C’est ce Paris moral qui, parmi ses merveilles,
Offre au monde surpris, sous son aile abrité,
Ses chercheurs, découvrant l’idéal dans leurs veilles
Ses soldats grands et doux, ses Sœurs de Charité.

Oui, c’est le rendez-vous des races voyageuses ;
Halte des nations qui, bien loin de rester
Sous leurs frais orangers, dans leurs plaines neigeuses,
Y viennent tour à tour s’instruire et méditer ;

Et pour continuer le saint pèlerinage
Dont Paris transformé leur donna le signal,
Et pour voir l’avenir au delà de notre âge
Contemplent cette ville où brille leur fanal.

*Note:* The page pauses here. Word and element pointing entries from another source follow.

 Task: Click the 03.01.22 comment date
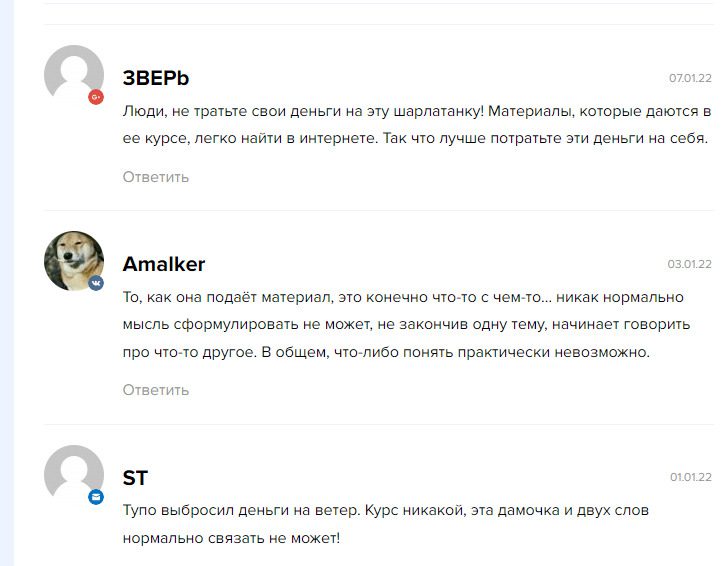(x=689, y=264)

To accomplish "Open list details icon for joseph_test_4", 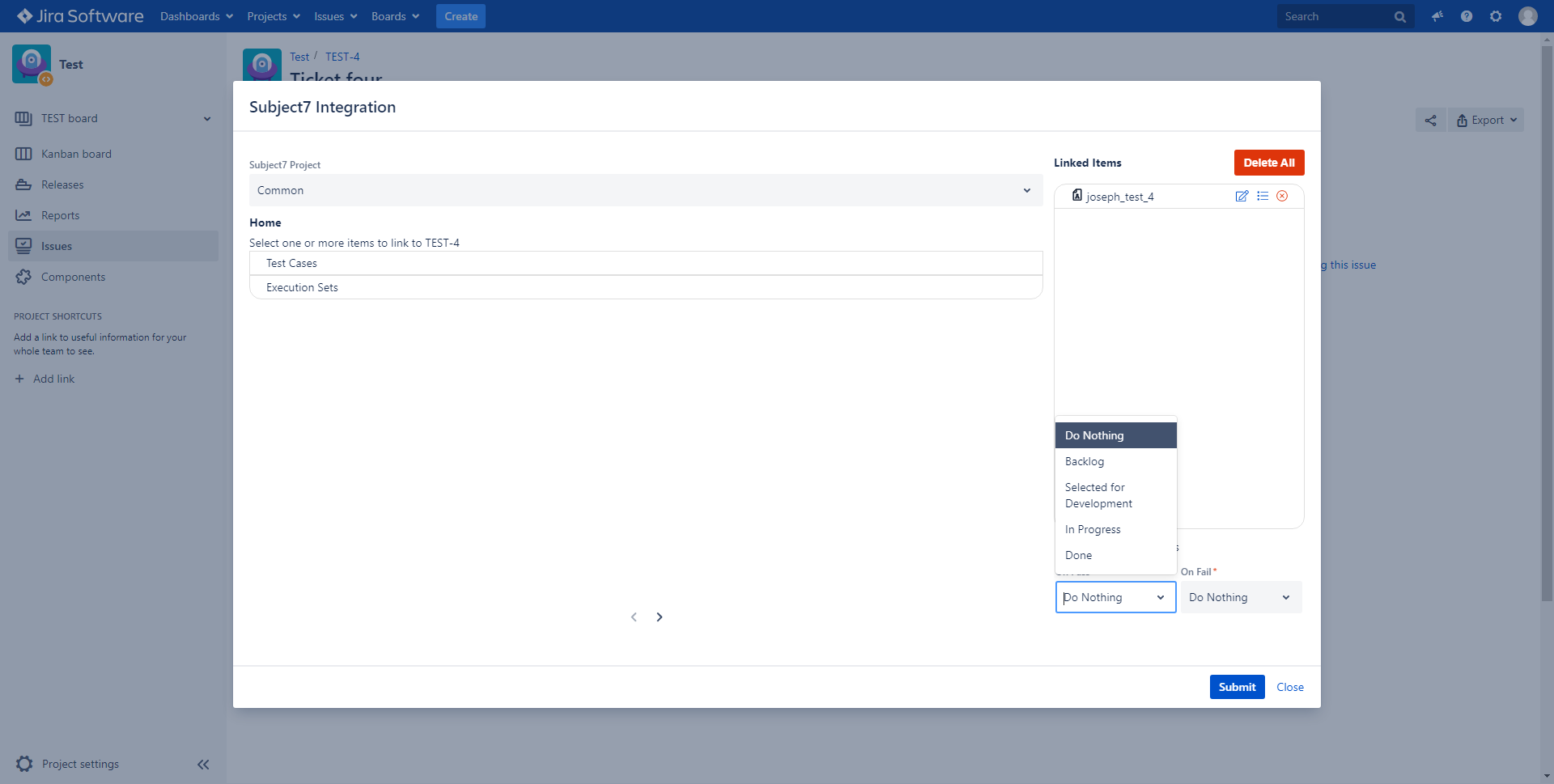I will [1263, 197].

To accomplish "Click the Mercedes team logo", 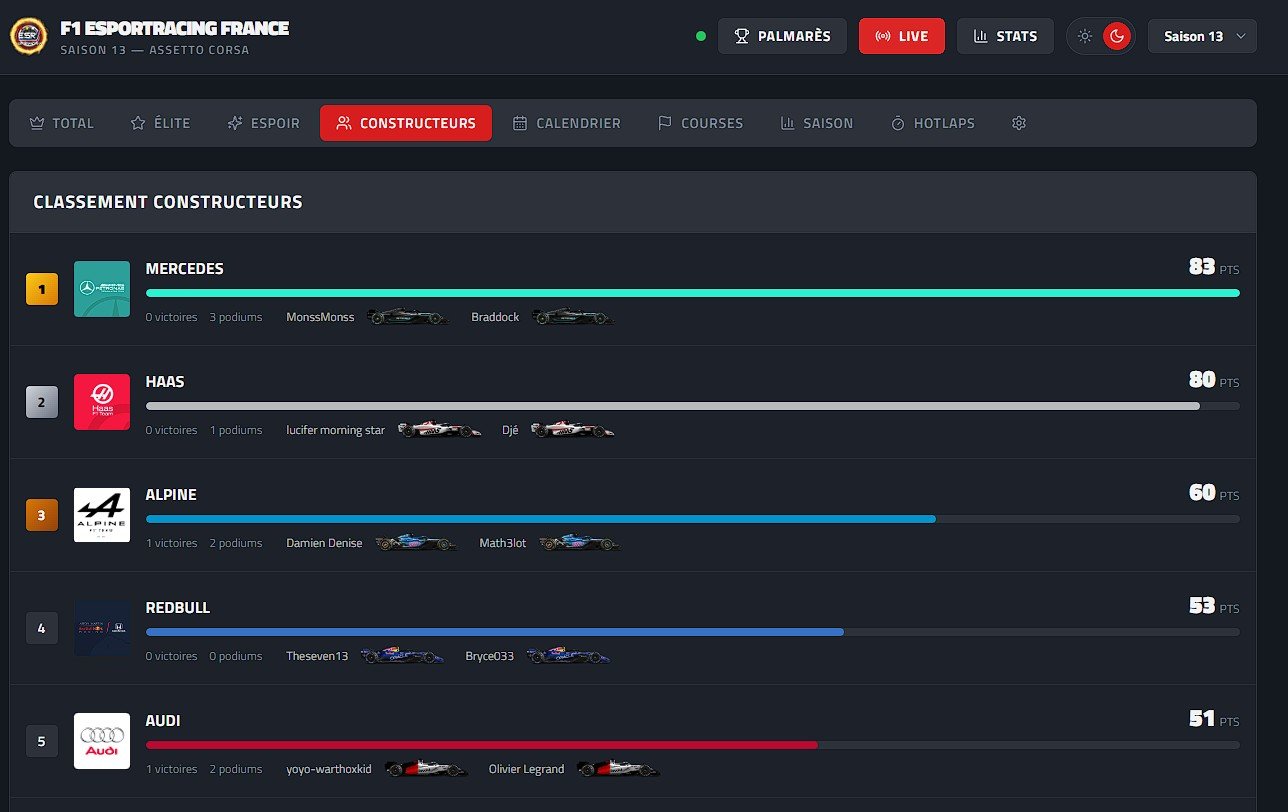I will click(102, 289).
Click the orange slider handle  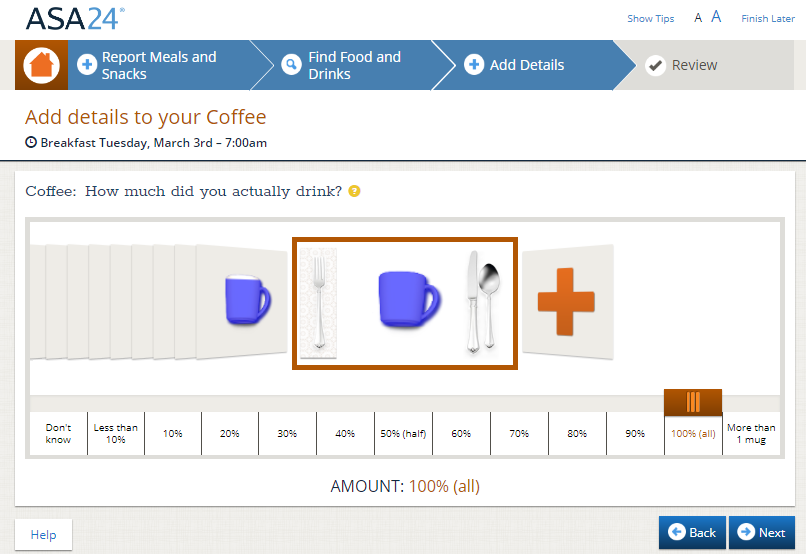click(x=693, y=402)
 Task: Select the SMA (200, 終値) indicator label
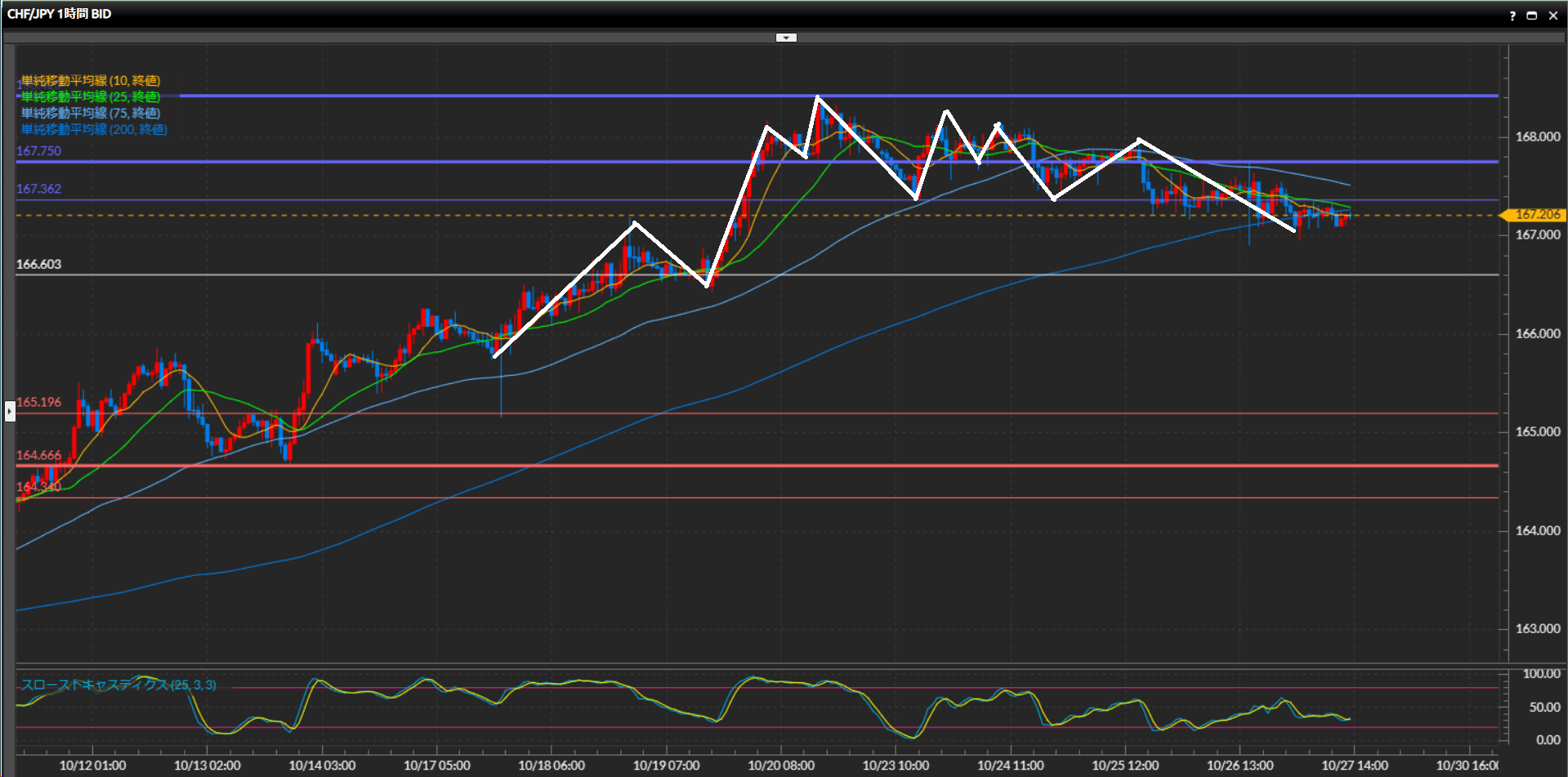[x=94, y=129]
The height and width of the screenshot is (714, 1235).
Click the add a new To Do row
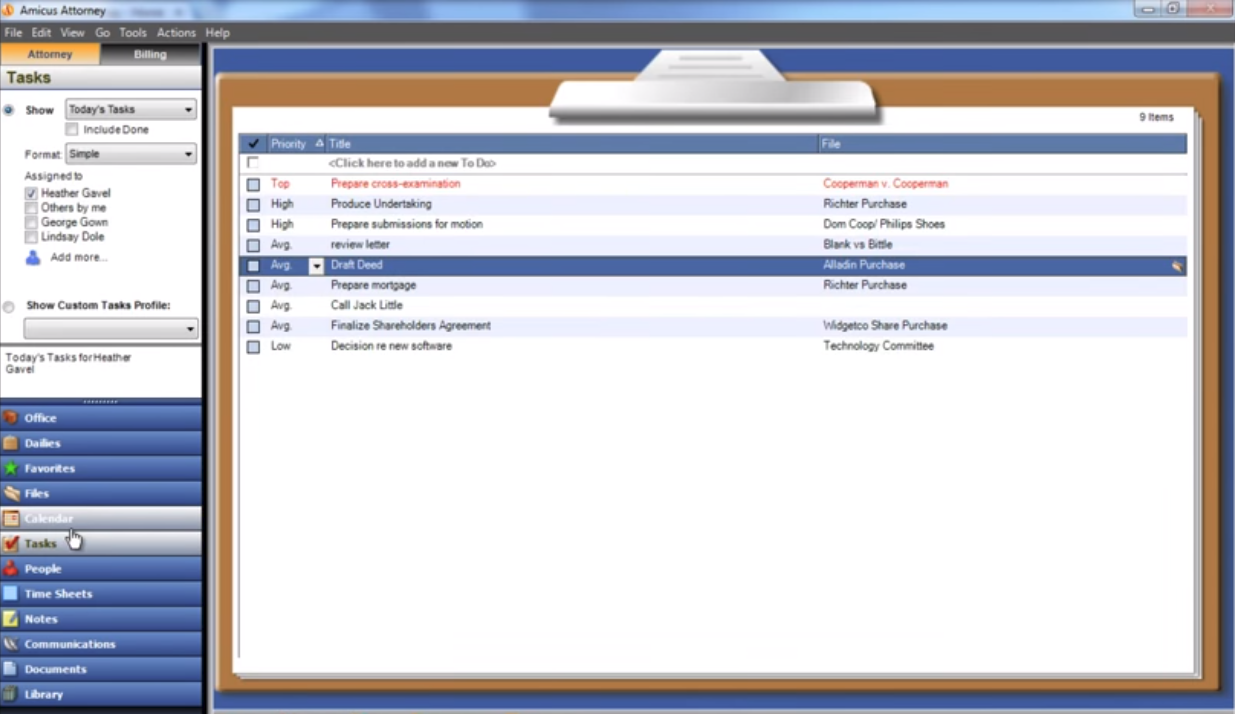(412, 163)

Ainsi que l’hippogriffe entrevu par le rêve,
La Vapeur fend l’espace et dévore le temps,
Et jette comme un flot envahissant la grève
Notre pensée immense aux peuples palpitants !

Comme vers le soleil l’ardent héliotrope,
Tous les yeux sont tournés en adoration
Vers le Paris nouveau qui te soumet l’Europe,
Fille du Dieu vivant, Civilisation !

Ô progrès, que serait ta lumière féconde
Sans ce foyer puissant, ce Thabor, ce Carmel ;
Sans le Paris nouveau qui la renvoie au monde,
Pierre philosophale inconnue à Flamel.